If you're reading this any you've got a great marketing idea, I can show you a whole city of volunteer based tutor/mentor programs who each need donations every day.

Note, I you can see an example of this wheel being used to draw attention to each issue area if you visit the Boston Innovation Hub (http://www.tbf.org/indicatorsproject/hubofinnovation/innovation.asp ). That's what inspired me to create this graphic.

Thursday, October 05, 2006

Learning about poverty, and how mentoring can help youth reach careers

The LINKS library at http://www.tutormentorconnection.org is now fully operational again, after a month of rebuilding that was done after hackers caused us to move to a new hosting site. I hope you'll take a look.

The aim of this library is to help leaders, volunteers, donors, youth and parents find information that they want, when they want it.

For students, this can help them with homework, help them explore career goals, or connect with peers around the world.

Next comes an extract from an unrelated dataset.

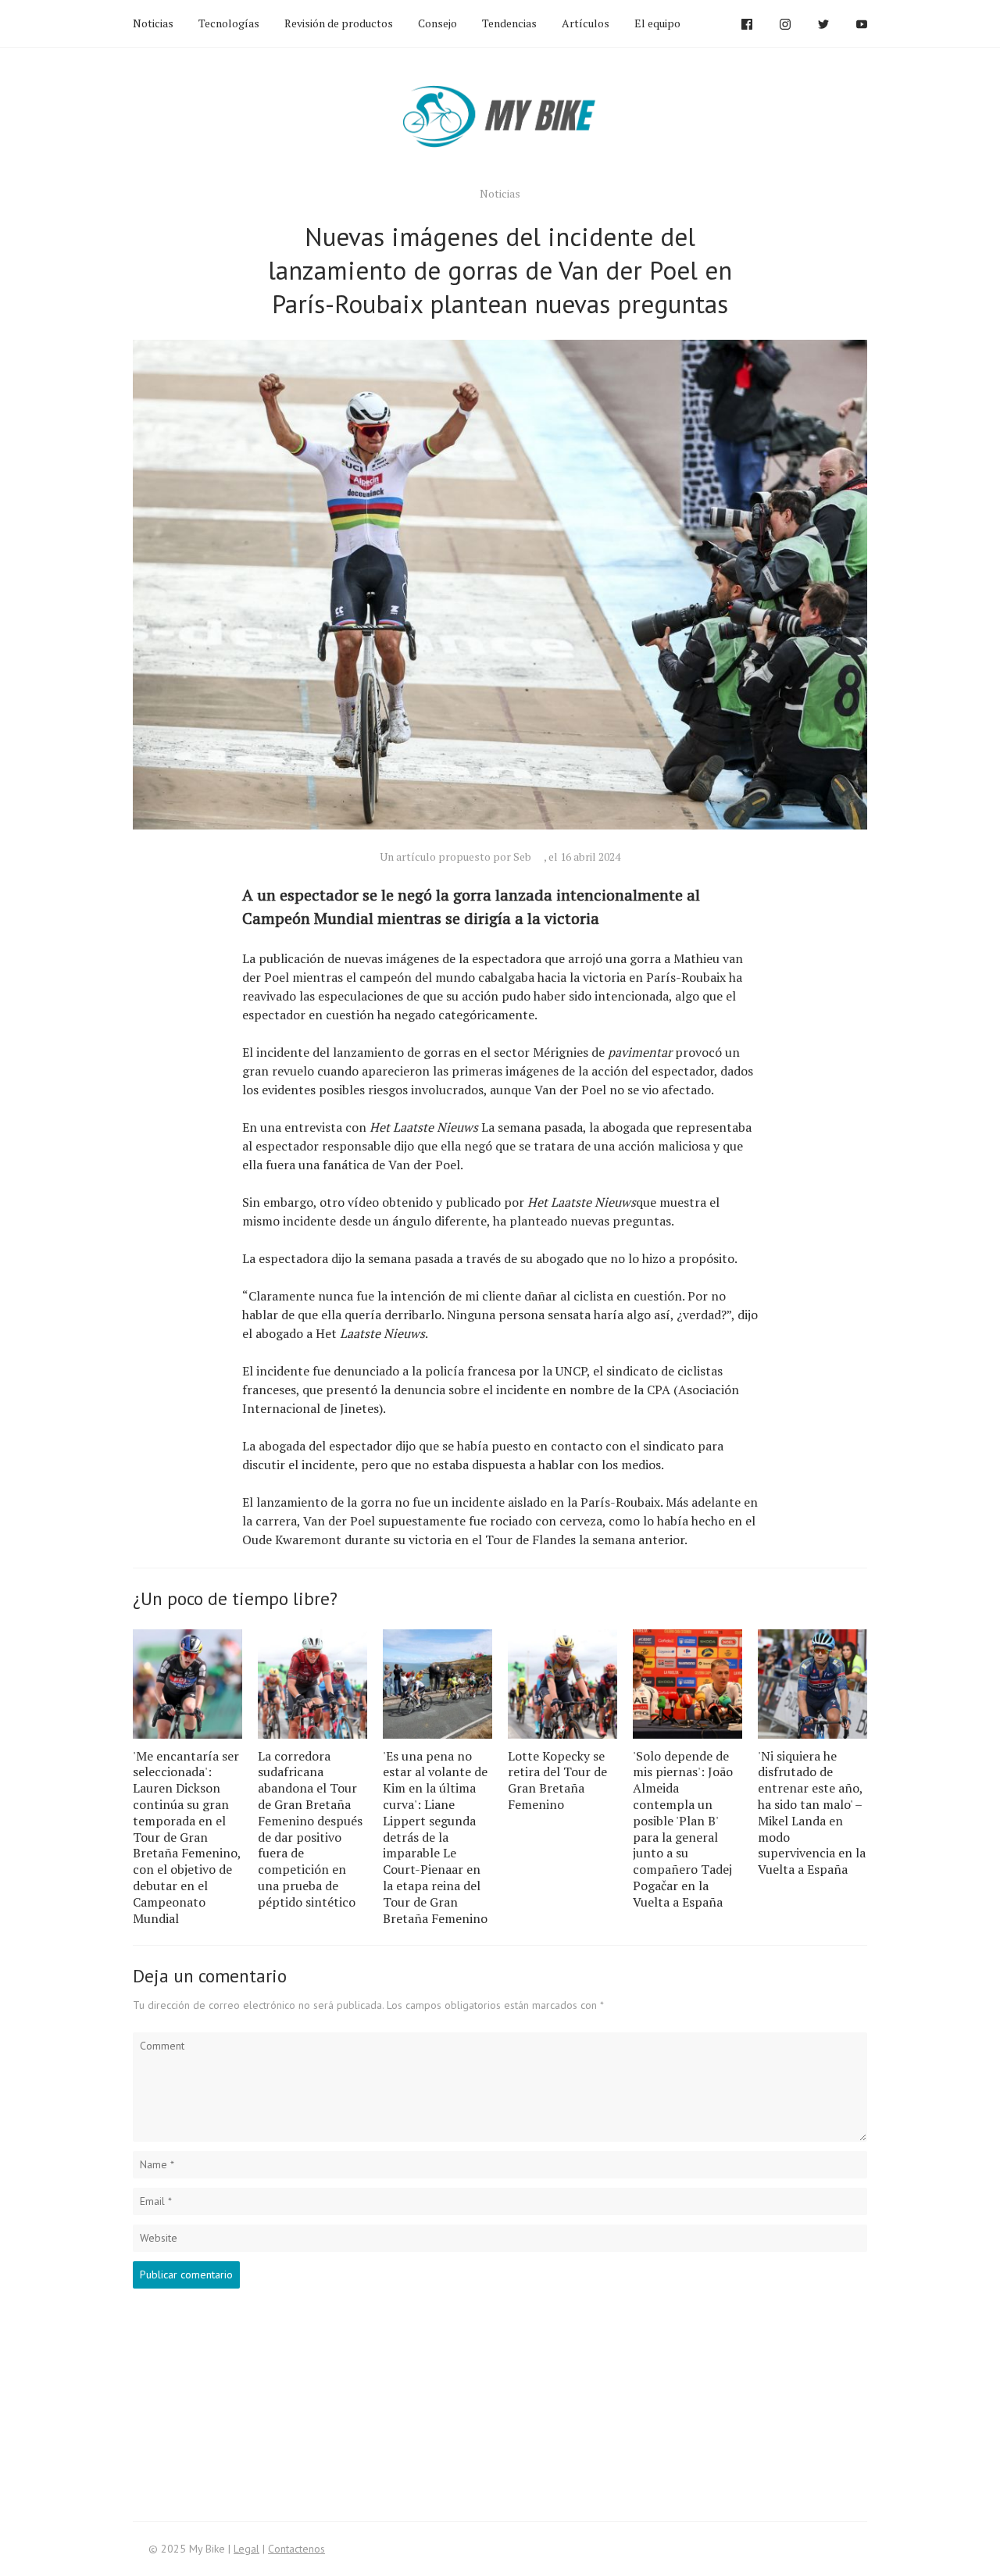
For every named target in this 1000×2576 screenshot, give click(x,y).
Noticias (153, 23)
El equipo (657, 23)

For program leaders and donors, the links can be used to benchmark what one program is doing against what others do to solve the same problem. If the donor and the non profit are looking at the same information, and the donor is committed to helping kids in the zip code where they program is located. this shared understanding of what ideas would help improve a program should result in the donor providing the funds for the program to do the work of adding this new idea.

The LINKS also provide in-depth information that helps everyone understand the challenges of poverty, and see the opportunities to help youth reach their full potential.

There is a lot of information on this web site. However, poverty is a very complex issue, and affects millions of people in the US and around the world. Solutions cannot be achieved by a few minutes of learning. It takes many years of learning, just like getting a college degree and a PdD takes four to 8 years of work.

Thus, we hope you not only return to this site often, but that you add new links, rate the links, and discuss the information you find in this discussion forum.

In this way we share the work of helping people find and use information that can lead youth out of poverty and to careers.